§ Task to complete
Please transcribe the listing below with every word intact.

§ Data shown
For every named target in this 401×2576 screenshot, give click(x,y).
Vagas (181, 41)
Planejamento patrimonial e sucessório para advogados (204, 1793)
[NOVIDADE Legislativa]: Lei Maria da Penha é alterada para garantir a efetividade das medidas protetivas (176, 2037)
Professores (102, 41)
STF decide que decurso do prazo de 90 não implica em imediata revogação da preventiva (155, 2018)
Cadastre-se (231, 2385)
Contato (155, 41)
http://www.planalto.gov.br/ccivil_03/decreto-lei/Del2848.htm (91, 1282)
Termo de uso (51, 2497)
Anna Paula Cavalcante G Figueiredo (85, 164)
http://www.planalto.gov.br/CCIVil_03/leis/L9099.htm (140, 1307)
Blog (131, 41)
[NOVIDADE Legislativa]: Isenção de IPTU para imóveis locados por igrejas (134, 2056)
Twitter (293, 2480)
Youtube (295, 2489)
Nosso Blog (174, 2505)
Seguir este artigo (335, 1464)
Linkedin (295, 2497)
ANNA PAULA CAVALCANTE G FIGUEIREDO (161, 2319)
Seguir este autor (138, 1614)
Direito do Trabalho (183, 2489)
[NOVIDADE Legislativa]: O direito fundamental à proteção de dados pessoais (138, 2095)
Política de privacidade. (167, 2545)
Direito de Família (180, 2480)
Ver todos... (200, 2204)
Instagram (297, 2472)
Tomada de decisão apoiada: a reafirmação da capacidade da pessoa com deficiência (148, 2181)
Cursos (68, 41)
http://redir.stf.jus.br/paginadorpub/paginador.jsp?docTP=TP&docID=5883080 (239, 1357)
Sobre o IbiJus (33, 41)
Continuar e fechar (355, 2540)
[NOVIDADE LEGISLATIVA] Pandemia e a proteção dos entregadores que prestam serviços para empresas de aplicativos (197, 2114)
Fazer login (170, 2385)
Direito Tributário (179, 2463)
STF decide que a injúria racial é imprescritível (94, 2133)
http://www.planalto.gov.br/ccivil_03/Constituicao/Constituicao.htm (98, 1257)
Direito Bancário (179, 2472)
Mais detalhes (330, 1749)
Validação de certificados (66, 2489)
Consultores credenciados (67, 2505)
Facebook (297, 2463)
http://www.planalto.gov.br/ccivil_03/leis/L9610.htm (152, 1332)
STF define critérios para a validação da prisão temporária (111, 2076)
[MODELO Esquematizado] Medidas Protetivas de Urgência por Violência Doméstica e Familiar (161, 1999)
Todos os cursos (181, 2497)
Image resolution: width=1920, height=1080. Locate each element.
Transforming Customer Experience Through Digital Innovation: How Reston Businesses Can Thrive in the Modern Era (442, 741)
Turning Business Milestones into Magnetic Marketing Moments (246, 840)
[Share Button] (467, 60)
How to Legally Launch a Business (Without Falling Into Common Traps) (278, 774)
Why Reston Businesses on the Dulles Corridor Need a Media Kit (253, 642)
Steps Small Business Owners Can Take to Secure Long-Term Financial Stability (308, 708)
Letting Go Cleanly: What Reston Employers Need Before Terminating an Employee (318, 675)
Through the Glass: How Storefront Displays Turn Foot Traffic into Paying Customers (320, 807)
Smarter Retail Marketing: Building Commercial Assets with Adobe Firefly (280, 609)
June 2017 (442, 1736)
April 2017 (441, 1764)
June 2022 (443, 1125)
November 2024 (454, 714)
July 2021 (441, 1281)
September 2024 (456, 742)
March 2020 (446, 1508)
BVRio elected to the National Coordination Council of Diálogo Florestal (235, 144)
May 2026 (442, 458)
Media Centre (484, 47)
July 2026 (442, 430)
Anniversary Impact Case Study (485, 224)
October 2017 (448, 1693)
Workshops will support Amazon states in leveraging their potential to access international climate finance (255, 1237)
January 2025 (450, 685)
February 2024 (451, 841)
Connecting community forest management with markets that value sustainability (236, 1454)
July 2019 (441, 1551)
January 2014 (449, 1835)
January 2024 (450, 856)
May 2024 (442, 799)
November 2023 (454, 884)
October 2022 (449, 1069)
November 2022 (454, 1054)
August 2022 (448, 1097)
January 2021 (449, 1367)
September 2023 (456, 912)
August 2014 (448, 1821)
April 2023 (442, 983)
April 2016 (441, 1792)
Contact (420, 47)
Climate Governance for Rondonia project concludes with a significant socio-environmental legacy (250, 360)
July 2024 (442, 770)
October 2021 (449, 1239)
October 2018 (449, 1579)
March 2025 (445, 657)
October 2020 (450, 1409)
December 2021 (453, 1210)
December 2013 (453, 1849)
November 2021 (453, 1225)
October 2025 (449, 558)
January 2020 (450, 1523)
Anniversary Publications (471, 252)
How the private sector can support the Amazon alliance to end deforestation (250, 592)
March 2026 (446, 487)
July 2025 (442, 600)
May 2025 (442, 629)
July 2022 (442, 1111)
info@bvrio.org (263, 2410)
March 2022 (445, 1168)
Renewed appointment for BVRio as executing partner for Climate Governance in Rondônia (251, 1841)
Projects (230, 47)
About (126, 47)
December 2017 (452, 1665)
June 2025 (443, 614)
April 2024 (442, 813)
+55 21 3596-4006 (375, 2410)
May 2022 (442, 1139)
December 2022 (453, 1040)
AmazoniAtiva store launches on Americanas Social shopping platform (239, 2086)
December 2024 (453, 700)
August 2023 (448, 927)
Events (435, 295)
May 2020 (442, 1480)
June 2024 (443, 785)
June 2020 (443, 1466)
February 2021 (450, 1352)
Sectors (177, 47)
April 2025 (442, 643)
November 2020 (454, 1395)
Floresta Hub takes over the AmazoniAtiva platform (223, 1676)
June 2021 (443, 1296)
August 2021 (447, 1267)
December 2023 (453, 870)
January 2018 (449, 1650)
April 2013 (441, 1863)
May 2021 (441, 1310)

§ Solution below
For every named target in this 401×2576 screenshot, give click(x,y).
Vagas (181, 41)
Planejamento patrimonial e sucessório para advogados (204, 1793)
[NOVIDADE Legislativa]: Lei Maria da Penha é alterada para garantir a efetividade das medidas protetivas (176, 2037)
Professores (102, 41)
STF decide que decurso do prazo de 90 não implica em imediata revogação da preventiva (155, 2018)
Cadastre-se (231, 2385)
Contato (155, 41)
http://www.planalto.gov.br/ccivil_03/decreto-lei/Del2848.htm (91, 1282)
Termo de uso (51, 2497)
Anna Paula Cavalcante G Figueiredo (85, 164)
http://www.planalto.gov.br/CCIVil_03/leis/L9099.htm (140, 1307)
Blog (131, 41)
[NOVIDADE Legislativa]: Isenção de IPTU para imóveis locados por igrejas (134, 2056)
Twitter (293, 2480)
Youtube (295, 2489)
Nosso Blog (174, 2505)
Seguir este artigo (335, 1464)
Linkedin (295, 2497)
ANNA PAULA CAVALCANTE G FIGUEIREDO (161, 2319)
Seguir este autor (138, 1614)
Direito do Trabalho (183, 2489)
[NOVIDADE Legislativa]: O direito fundamental à proteção de dados pessoais (138, 2095)
Política de privacidade. (167, 2545)
Direito de Família (180, 2480)
Ver todos... (200, 2204)
Instagram (297, 2472)
Tomada de decisão apoiada: a reafirmação da capacidade da pessoa com deficiência (148, 2181)
Cursos (68, 41)
http://redir.stf.jus.br/paginadorpub/paginador.jsp?docTP=TP&docID=5883080 (239, 1357)
Sobre o IbiJus (33, 41)
Continuar e fechar (355, 2540)
[NOVIDADE LEGISLATIVA] Pandemia e a proteção dos entregadores que prestam serviços para empresas de aplicativos (197, 2114)
Fazer login (170, 2385)
Direito Tributário (179, 2463)
STF decide que a injúria racial é imprescritível (94, 2133)
http://www.planalto.gov.br/ccivil_03/Constituicao/Constituicao.htm (98, 1257)
Direito Bancário (179, 2472)
Mais detalhes (330, 1749)
Validação de certificados (66, 2489)
Consultores credenciados (67, 2505)
Facebook (297, 2463)
http://www.planalto.gov.br/ccivil_03/leis/L9610.htm (152, 1332)
STF define critérios para a validação da prisão temporária (111, 2076)
[MODELO Esquematizado] Medidas Protetivas de Urgência por Violência Doméstica e Familiar (161, 1999)
Todos os cursos (181, 2497)
Image resolution: width=1920, height=1080. Locate each element.
Transforming Customer Experience Through Digital Innovation: How Reston Businesses Can Thrive in the Modern Era (442, 741)
Turning Business Milestones into Magnetic Marketing Moments (246, 840)
[Share Button] (467, 60)
How to Legally Launch a Business (Without Falling Into Common Traps) (278, 774)
Why Reston Businesses on the Dulles Corridor Need a Media Kit (253, 642)
Steps Small Business Owners Can Take to Secure Long-Term Financial Stability (308, 708)
Letting Go Cleanly: What Reston Employers Need Before Terminating an Employee (318, 675)
Through the Glass: How Storefront Displays Turn Foot Traffic into Paying Customers (320, 807)
Smarter Retail Marketing: Building Commercial Assets with Adobe Firefly (280, 609)
June 2017 (442, 1736)
April 2017 (441, 1764)
June 2022 (443, 1125)
November 2024 (454, 714)
July 2021 (441, 1281)
September 2024 (456, 742)
March 2020 (446, 1508)
BVRio elected to the National Coordination Council of Diálogo Florestal (235, 144)
May 2026 (442, 458)
Media Centre (484, 47)
July 2026 (442, 430)
Anniversary Impact Case Study (485, 224)
October 2017 (448, 1693)
Workshops will support Amazon states in leveraging their potential to access international climate finance (255, 1237)
January 2025 (450, 685)
February 2024 (451, 841)
Connecting community forest management with markets that value sustainability (236, 1454)
July 2019 (441, 1551)
January 2014 (449, 1835)
January 2024 (450, 856)
May 2024 (442, 799)
November 2023 (454, 884)
October 2022 (449, 1069)
November 2022 (454, 1054)
August 2022 (448, 1097)
January 2021 (449, 1367)
September 2023 (456, 912)
August 2014 (448, 1821)
April 2023 (442, 983)
April 2016 (441, 1792)
Contact (420, 47)
Climate Governance for Rondonia project concludes with a significant socio-environmental legacy (250, 360)
July 2024 (442, 770)
October 2021 (449, 1239)
October 2018 (449, 1579)
March 2025 (445, 657)
October 2020 (450, 1409)
December 2021 (453, 1210)
December 2013 (453, 1849)
November 2021 (453, 1225)
October 2025 (449, 558)
January 2020 (450, 1523)
Anniversary Publications (471, 252)
How the private sector can support the Amazon alliance to end deforestation (250, 592)
March 2026 (446, 487)
July 2025 (442, 600)
May 2025 (442, 629)
July 2022 (442, 1111)
info@bvrio.org (263, 2410)
March 2022 (445, 1168)
Renewed appointment for BVRio as executing partner for Climate Governance in Rondônia (251, 1841)
Projects (230, 47)
About (126, 47)
December 2017 (452, 1665)
June 2025 (443, 614)
April 2024 (442, 813)
+55 21 3596-4006 (375, 2410)
May 2022 (442, 1139)
December 2022 (453, 1040)
AmazoniAtiva store launches on Americanas Social shopping platform (239, 2086)
December 2024 (453, 700)
August 2023 (448, 927)
Events (435, 295)
May 2020 (442, 1480)
June 2024 (443, 785)
June 2020 (443, 1466)
February 2021 (450, 1352)
Sectors (177, 47)
April 2025 (442, 643)
November 2020 (454, 1395)
Floresta Hub takes over the AmazoniAtiva platform (223, 1676)
June 2021 (443, 1296)
August 2021 (447, 1267)
December 2023 (453, 870)
January 2018 (449, 1650)
April 2013 (441, 1863)
May 2021 (441, 1310)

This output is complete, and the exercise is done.